(What the task asks)
Print, exactly as they appear, only the lines from the line that contains "Where should I" through the end of the listing.

(Working data)

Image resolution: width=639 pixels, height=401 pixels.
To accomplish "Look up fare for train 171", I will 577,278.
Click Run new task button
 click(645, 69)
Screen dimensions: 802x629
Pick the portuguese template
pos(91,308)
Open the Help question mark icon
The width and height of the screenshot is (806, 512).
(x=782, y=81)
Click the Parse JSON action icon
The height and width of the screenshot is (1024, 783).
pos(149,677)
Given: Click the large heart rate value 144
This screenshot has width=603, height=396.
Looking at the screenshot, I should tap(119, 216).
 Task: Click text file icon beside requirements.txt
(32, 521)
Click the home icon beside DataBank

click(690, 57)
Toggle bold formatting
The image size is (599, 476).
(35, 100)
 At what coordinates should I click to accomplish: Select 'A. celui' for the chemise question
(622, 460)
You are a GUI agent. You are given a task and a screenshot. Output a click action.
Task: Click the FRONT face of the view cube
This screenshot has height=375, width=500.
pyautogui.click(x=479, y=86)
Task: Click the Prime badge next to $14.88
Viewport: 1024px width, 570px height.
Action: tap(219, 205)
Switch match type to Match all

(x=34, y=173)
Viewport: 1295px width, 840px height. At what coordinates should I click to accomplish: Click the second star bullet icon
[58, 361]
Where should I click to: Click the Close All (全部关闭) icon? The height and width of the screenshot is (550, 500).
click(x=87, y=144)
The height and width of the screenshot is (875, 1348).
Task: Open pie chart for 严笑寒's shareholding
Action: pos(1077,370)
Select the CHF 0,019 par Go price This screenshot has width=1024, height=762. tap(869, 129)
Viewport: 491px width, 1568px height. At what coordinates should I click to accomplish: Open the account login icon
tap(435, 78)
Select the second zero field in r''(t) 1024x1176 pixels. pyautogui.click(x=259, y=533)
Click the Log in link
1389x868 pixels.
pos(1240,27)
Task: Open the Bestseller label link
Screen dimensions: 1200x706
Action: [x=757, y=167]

(Result of this task)
Where should I click to: Click the Close All (全部关闭) icon? The height and width of the screenshot is (550, 500).
click(x=87, y=144)
The height and width of the screenshot is (875, 1348).
Task: Open pie chart for 严笑寒's shareholding
Action: pos(1077,370)
Select the CHF 0,019 par Go price This screenshot has width=1024, height=762. tap(869, 129)
Viewport: 491px width, 1568px height. At what coordinates should I click to accomplish: Open the account login icon
tap(435, 78)
Select the second zero field in r''(t) 1024x1176 pixels. pyautogui.click(x=259, y=533)
Click the Log in link
1389x868 pixels.
pos(1240,27)
Task: Open the Bestseller label link
Screen dimensions: 1200x706
Action: [x=757, y=167]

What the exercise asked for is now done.